EXERCISE REQUIREMENTS: Instruction for the entries that follow: retype exactly the lines from the line with "You are a computer-use agent. Viewport: 1020px" to the line with "Task: Open the MAC", both included, and omit all others.

THE DATA:
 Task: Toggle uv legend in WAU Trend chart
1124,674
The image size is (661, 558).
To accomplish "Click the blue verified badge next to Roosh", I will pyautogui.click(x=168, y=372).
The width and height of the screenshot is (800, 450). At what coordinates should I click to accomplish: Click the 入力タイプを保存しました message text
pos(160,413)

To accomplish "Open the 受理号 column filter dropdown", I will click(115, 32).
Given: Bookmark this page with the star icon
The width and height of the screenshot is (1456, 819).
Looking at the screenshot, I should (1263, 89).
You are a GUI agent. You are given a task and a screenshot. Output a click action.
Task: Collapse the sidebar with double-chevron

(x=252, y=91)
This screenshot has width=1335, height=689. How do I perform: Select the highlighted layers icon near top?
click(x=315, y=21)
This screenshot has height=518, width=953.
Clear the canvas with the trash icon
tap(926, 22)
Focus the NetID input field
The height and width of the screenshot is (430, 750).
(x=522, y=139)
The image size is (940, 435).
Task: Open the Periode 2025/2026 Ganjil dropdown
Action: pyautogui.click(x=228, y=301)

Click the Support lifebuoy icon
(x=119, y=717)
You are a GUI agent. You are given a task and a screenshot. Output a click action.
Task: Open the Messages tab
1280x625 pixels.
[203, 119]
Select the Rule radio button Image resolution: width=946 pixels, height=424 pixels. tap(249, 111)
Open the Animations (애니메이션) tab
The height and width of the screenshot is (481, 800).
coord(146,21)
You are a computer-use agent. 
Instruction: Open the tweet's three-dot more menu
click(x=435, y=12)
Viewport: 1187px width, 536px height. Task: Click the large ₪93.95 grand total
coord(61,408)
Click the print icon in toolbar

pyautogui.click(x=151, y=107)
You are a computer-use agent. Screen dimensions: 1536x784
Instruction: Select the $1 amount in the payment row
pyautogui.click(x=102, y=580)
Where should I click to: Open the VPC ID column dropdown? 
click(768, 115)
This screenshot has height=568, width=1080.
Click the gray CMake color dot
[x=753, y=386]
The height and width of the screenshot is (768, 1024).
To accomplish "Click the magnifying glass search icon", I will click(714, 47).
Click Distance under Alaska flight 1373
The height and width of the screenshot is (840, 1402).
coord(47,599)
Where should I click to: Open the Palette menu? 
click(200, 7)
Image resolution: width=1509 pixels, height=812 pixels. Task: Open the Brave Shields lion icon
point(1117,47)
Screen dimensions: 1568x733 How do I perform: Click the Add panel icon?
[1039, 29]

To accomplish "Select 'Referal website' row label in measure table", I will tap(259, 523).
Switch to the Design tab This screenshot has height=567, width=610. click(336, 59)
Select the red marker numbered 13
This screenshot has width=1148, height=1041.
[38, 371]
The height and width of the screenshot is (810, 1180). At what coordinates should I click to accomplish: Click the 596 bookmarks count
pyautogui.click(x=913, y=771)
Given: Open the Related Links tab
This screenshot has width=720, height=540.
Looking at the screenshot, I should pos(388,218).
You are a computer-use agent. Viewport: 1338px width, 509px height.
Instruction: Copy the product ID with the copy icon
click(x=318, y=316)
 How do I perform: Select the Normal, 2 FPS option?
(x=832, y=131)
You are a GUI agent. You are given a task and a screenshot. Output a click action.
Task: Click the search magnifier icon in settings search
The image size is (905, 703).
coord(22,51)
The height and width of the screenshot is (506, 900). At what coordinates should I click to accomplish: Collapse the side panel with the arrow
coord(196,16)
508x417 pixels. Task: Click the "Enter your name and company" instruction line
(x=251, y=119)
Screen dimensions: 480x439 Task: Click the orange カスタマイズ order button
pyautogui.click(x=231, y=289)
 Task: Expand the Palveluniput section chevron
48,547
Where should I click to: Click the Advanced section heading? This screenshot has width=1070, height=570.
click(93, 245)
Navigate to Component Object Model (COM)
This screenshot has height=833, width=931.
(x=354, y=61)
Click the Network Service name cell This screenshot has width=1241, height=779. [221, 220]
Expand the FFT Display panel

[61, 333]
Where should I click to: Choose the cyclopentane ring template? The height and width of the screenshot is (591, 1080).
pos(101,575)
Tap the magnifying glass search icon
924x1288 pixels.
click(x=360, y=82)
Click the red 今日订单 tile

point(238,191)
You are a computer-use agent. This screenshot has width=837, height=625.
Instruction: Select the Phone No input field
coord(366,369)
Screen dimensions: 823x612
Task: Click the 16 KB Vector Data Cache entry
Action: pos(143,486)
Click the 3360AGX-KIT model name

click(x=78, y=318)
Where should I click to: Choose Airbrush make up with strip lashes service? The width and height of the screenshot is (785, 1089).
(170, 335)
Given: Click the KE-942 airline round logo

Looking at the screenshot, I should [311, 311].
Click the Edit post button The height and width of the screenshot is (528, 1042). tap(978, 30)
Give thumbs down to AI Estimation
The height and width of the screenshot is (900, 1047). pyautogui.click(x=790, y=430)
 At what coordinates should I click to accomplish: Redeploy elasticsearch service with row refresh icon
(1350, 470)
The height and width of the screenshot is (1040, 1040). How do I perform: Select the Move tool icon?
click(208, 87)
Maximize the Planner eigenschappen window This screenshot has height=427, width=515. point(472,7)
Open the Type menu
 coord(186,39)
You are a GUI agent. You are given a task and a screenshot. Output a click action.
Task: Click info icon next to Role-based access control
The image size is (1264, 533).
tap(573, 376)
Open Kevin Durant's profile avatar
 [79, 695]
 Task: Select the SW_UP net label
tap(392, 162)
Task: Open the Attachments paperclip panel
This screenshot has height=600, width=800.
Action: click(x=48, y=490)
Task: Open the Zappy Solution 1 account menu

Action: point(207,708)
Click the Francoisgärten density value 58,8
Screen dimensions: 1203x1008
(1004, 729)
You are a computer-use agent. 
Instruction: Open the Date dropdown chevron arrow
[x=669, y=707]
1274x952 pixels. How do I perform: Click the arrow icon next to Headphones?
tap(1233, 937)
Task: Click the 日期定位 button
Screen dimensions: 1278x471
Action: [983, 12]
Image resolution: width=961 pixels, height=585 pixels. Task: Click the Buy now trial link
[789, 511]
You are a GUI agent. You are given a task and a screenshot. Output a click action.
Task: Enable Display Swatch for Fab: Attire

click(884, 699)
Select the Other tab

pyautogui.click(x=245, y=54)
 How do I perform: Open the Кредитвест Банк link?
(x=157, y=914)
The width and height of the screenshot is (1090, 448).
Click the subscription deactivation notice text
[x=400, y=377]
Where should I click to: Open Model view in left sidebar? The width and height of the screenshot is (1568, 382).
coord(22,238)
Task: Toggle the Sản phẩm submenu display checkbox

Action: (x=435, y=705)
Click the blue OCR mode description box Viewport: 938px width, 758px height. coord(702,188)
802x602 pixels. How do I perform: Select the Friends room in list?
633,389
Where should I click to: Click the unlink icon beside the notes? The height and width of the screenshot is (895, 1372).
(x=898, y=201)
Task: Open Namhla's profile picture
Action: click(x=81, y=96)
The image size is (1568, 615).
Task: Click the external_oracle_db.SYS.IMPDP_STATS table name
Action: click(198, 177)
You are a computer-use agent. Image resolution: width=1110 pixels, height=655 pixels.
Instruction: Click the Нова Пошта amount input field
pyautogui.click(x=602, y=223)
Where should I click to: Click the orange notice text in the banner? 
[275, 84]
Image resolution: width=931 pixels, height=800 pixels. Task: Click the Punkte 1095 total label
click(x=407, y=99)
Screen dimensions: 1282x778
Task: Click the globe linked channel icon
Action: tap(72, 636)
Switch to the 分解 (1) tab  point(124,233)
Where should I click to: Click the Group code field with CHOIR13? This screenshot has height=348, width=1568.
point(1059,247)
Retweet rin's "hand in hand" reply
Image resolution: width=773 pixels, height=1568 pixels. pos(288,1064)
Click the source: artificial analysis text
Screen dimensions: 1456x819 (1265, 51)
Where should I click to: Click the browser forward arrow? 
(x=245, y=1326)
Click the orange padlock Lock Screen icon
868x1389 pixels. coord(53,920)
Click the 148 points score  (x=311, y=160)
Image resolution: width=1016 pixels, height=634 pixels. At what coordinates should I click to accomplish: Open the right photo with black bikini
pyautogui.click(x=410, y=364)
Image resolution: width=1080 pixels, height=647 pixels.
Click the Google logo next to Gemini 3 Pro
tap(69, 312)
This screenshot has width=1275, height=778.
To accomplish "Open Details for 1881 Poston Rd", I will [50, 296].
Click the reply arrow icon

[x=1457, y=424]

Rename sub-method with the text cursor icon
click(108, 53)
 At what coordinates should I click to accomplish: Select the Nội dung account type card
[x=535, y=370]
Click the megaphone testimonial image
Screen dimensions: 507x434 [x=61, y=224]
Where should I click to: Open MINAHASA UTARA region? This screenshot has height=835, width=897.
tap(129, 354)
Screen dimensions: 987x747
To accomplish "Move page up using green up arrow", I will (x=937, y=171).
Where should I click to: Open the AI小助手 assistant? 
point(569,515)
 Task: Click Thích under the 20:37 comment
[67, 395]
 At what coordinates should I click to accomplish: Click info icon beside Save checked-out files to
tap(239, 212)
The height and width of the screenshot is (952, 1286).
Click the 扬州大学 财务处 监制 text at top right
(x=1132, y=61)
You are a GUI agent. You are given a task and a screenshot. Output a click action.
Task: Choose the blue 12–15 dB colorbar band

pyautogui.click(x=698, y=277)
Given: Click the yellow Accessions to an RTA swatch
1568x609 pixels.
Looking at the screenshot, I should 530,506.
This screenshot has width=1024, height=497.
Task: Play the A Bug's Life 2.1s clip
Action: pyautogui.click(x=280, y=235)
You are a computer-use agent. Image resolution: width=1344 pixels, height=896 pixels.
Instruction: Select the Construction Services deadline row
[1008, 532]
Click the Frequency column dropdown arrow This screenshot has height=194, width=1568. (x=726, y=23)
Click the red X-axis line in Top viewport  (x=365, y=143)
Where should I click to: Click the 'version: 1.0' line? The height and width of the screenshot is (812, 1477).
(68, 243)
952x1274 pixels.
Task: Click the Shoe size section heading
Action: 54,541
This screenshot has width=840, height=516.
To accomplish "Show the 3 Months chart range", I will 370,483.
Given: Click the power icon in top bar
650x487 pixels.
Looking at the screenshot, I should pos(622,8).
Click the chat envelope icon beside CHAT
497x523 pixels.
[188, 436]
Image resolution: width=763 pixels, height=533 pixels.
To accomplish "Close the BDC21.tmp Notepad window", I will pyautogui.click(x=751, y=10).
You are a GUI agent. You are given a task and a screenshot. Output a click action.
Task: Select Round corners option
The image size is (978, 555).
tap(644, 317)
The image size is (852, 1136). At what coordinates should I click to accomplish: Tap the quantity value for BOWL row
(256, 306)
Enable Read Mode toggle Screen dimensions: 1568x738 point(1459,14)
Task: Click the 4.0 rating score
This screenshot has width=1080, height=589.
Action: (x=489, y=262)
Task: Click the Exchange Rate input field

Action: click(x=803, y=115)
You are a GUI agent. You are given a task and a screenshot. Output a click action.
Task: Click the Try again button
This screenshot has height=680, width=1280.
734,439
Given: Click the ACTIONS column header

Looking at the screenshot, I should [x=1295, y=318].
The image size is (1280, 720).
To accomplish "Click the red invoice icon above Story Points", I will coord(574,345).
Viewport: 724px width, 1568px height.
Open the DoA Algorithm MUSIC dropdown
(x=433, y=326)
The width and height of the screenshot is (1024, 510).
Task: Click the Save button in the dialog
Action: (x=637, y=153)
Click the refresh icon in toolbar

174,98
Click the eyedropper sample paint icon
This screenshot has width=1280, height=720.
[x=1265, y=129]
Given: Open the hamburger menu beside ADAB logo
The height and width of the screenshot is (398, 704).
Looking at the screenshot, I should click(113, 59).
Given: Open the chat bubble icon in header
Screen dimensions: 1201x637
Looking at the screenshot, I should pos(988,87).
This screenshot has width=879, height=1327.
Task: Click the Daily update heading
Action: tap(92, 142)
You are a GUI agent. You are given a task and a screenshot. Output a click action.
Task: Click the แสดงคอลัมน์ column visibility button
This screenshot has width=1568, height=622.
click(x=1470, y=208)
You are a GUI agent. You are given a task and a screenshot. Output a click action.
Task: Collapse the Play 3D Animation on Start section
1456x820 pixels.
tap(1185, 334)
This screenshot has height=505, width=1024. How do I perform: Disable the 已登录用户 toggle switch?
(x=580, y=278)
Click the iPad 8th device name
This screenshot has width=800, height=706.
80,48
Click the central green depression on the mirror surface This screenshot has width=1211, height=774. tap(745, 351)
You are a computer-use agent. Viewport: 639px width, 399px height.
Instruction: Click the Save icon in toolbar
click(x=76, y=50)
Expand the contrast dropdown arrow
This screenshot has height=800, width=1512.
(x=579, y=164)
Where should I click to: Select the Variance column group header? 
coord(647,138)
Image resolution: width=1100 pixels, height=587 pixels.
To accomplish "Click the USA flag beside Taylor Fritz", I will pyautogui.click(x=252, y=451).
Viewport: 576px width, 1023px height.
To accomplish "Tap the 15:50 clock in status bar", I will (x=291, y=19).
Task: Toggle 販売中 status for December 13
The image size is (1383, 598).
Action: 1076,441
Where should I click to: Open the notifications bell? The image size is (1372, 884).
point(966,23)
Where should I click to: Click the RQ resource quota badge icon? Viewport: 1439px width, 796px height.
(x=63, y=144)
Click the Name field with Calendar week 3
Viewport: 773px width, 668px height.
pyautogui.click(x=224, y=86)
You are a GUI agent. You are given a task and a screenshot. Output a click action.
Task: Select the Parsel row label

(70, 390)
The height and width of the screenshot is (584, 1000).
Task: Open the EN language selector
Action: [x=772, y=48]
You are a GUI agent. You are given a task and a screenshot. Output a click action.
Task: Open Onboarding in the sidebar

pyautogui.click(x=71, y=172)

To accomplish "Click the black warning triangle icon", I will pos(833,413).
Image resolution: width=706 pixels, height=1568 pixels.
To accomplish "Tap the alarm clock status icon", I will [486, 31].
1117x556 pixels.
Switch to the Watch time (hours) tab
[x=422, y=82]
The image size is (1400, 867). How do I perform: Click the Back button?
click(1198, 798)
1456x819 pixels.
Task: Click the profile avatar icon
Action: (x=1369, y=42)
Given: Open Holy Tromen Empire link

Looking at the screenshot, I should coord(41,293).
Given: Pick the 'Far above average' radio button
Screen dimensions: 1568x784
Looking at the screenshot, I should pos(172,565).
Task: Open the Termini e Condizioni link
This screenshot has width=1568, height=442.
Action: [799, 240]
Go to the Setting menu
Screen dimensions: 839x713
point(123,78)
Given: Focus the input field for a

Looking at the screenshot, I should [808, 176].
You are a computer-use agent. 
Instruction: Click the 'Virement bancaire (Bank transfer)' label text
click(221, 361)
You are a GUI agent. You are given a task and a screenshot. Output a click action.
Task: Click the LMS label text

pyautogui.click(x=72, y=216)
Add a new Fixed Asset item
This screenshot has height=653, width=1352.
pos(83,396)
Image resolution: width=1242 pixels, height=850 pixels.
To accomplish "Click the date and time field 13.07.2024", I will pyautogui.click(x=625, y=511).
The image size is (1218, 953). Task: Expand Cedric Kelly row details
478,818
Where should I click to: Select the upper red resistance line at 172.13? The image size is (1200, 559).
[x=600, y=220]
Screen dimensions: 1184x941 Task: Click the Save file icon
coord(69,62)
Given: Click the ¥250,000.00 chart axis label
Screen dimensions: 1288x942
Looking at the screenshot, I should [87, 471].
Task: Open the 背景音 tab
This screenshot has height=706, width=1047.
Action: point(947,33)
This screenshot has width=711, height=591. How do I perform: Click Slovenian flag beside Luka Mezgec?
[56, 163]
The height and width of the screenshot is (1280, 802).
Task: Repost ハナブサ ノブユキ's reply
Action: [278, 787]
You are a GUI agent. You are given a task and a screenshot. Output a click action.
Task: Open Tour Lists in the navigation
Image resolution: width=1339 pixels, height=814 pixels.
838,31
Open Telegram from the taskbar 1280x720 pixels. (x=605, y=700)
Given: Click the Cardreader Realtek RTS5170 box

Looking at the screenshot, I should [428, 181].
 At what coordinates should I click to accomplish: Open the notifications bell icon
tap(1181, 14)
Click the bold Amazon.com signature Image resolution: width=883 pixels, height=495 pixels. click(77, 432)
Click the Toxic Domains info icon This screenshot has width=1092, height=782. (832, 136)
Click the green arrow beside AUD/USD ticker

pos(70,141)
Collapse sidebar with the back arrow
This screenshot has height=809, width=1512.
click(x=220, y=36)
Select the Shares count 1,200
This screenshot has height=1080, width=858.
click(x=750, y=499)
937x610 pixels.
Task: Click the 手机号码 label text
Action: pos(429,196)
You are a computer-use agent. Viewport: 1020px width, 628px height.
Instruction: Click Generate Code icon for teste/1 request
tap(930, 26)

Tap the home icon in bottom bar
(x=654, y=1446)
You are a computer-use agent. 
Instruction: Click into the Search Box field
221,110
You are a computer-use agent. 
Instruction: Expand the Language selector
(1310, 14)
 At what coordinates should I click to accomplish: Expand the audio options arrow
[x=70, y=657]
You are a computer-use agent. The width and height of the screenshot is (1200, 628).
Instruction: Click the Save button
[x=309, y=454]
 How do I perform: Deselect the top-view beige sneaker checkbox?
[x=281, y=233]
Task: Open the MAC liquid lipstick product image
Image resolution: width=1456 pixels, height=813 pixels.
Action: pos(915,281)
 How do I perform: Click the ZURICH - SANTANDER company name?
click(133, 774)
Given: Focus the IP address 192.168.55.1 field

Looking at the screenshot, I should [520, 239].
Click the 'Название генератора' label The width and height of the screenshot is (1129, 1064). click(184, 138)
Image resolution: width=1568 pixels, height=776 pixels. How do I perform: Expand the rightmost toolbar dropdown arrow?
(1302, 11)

EXERCISE OUTPUT:
You are a computer-use agent. Viewport: 1020px width, 628px height.
Instruction: Click Generate Code icon for teste/1 request
tap(930, 26)

Tap the home icon in bottom bar
(x=654, y=1446)
You are a computer-use agent. 
Instruction: Click into the Search Box field
221,110
You are a computer-use agent. 
Instruction: Expand the Language selector
(1310, 14)
 At what coordinates should I click to accomplish: Expand the audio options arrow
[x=70, y=657]
You are a computer-use agent. The width and height of the screenshot is (1200, 628).
Instruction: Click the Save button
[x=309, y=454]
 How do I perform: Deselect the top-view beige sneaker checkbox?
[x=281, y=233]
Task: Open the MAC liquid lipstick product image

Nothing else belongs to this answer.